The thing people need to realize is that the process I just described above, the process of people who benefit from the established order using force and fear to maintain order, this is the traditional process. That is what states from their early beginnings were founded on. They may have resorted to other unifying factors, but overall the threat of violence from the state was the underlying unifying motivation for people to obey and be loyal to the state. Max Weber, an early German political theorist, described this as state’s having the monopoly on legitimate violence within a territory. I also personally like the description of states as essentially a form organized crime, a giant racketeering organization. This is not far from the truth. The difference between the state and organized crime, we in the West like to think, is that the state is legitimated by its subjects and it uses force discretely and according to the rule of law.
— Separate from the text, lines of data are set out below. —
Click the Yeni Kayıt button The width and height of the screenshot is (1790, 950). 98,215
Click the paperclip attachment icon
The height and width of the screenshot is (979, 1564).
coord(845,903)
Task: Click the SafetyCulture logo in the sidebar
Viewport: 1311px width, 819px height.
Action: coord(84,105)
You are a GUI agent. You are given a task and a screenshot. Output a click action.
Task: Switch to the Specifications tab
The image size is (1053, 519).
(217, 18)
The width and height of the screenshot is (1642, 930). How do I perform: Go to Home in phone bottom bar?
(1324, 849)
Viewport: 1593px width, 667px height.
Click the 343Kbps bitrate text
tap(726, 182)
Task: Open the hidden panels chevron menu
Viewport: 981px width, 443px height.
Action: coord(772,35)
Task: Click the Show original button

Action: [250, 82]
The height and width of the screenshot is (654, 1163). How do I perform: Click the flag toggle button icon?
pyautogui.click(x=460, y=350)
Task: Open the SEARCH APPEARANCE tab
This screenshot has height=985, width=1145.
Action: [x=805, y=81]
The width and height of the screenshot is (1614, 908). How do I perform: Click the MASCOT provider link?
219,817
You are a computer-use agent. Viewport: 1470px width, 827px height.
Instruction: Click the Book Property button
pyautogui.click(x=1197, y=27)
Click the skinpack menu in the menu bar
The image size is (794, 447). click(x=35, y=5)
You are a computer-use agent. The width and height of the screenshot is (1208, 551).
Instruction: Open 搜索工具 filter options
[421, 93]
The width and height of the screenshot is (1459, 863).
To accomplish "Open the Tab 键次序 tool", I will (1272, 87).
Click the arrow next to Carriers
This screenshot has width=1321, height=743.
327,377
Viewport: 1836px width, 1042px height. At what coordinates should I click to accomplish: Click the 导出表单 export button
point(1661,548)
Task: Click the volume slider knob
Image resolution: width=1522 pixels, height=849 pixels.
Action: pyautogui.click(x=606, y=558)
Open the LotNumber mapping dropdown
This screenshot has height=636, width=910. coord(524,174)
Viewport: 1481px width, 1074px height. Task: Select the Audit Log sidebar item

In the West, our states tend to be organized in such a way so as to try to ensure those things as well as to internalize the “struggle” that is inherent to politics, hopefully ensuring that struggle remains peaceful.


However, that very conceptualization of the state as being responsible for not using indiscriminate violence is actually not very old in the grand scheme of things. Its actual practice is even more recent. Finally, its practice and acceptance on a broad scale is still not assured. In a place where the very foundations and established order of the state are doubted by its people, maintaining that order is not easy and elites, as I’ve been calling them, are more ready and willing to use force to achieve their objectives.

Boiled down, I’m attempting to argue three points:

1) In a comparative politics sense, it needs to be understood that states are states and the difference between Authoritarianism and Democratic governments is not one of diametric opposition; rather it is one of degree. They are different political regimes but the crux is that they are on the same scale, that is: “political organization.”

2) The use of violence indicates that the conception of states as being beholden to all of their subjects is, ultimately, still not universally accepted or practiced. What’s new about these cases is that the international community is actually taking action to enforce that very conception, suggesting the possibility that a former aspect of the nature of the state may actually be changing as a result of the international community. This argument is heavily loaded and I welcome any debate regarding this specific issue because I’m suggesting that this is something new.



3) Finally, I’m arguing that Assad and Qaddafi are not necessarily illogical, crazy , and soulless, despite the attractiveness of dismissing them as such. They and their respective establishments have an agenda: maintaining the order from which they perceive they benefit most. They are making a “rational” choice in order to succeed in that agenda. Unfortunately for them, the fact that their choice to use violence is rational given their perceived interests and constraints doesn’t make that choice any less unjust, reprehensible, and, ultimately, evil as an assault on human dignity.

Thank you for your interest!

Respectfully,

Brennan

1 comment:

  1. Its never too late to comment on the Revolutions. Thank-you for the post, very revealing insights.